Task description.
From the line containing "Given: Open Contact Us in navigation" through the end of the entries, please repeat every line exactly and nothing more; the pictures do not belong in the copy.
== Input data ==
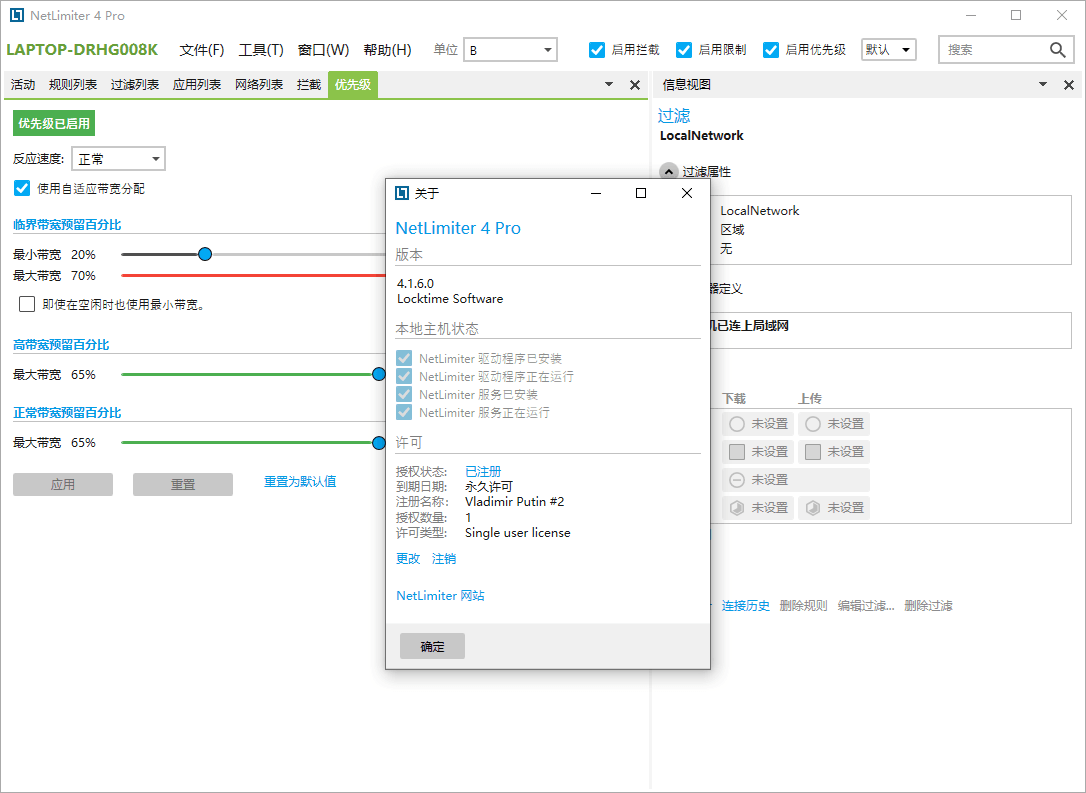Uncheck 使用自适应带宽分配 option
Screen dimensions: 1086x793
click(x=22, y=188)
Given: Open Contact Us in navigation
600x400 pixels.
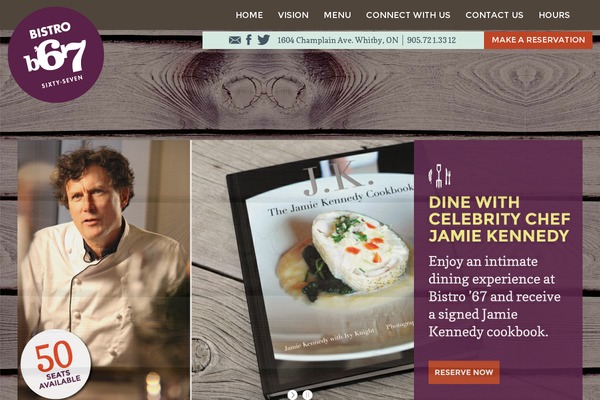Looking at the screenshot, I should (x=494, y=15).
===
Your response.
Given: Open Contact Us in navigation
600x400 pixels.
Looking at the screenshot, I should (x=494, y=15).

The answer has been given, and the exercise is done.